En una charla en la Universidad Central de Venezuela en 1974, Rulfo dio otra pista más jocosa. Según él, las historias de sus libros no son de su autoría, sino de la de un tío llamado Celerino, lo que reduciría su actividad creativa a la de mero amanuense. Pariente borrachín aunque respetable, Celerino trabajaba confirmando niños por nombramiento del arzobispo durante el tiempo de la Rebelión cristera. Muerto él a manos de unos bandidos, la carrera literaria de Rulfo esta acabada para siempre. El autor aseguró incluso haber querido intitular su libro Los cuentos del tío Celerino en lugar de El llano en llamas.

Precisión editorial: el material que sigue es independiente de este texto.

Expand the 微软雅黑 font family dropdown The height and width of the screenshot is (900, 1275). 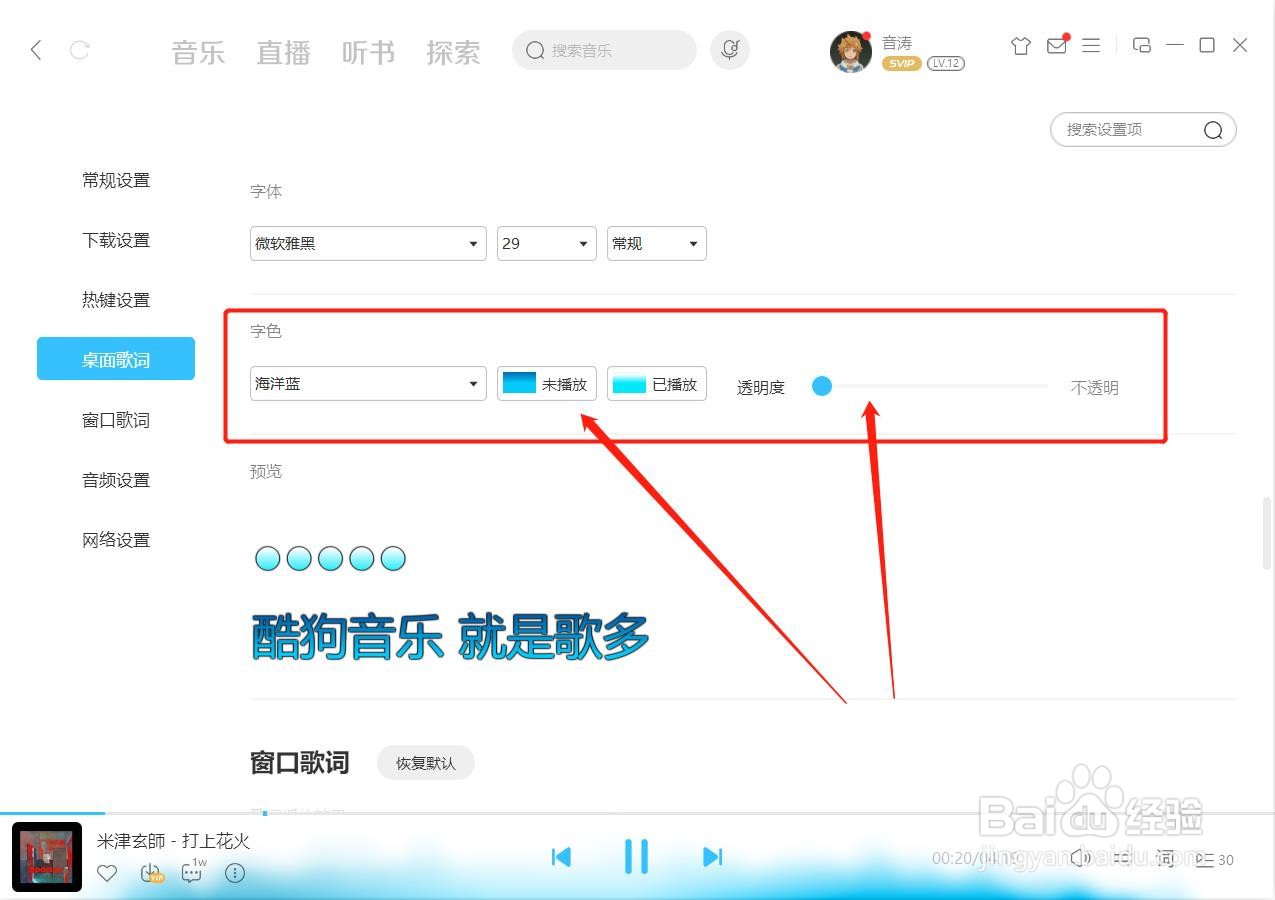click(x=367, y=243)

Es ese carácter y esa propensión a la auto-fabulación las que han hecho del autor un personaje casi mítico, rodeado de historias contradictorias y divertidas. Quizás una de las mejores alusiones que se hayan hecho a Rulfo y a su mutismo es la que aparece en un cuento del muy buen amigo suyo Augusto Monterroso. El texto, llamado El zorro es más sabio, narra la carrera intelectual de un zorro melancólico y sin dinero que, no teniendo nada mejor que hacer, decide ponerse a escribir. Con tan buenos resultados que publica un primer libro que es excelente y un segundo que es todavía mejor. Con lo cual se da por satisfecho. Pero todo el mundo habla y escribe sobre él. De tal manera que todos se extrañan y comienzan a preguntarse por qué no escribe más. Harto de responder a las preguntas, el zorro piensa: “En realidad lo que estos quieren es que yo publique un libro malo; pero como soy el Zorro, no lo voy a hacer.”
Así, creo yo, Rulfo se dio cuenta de que no tenía sentido seguir publicando. De que su silencio era una forma de rebeldía y que podía ser más elocuente que cualquier escrito. Por eso, hizo uso del humilde, sensato y rara vez utilizado derecho a quedarse callado.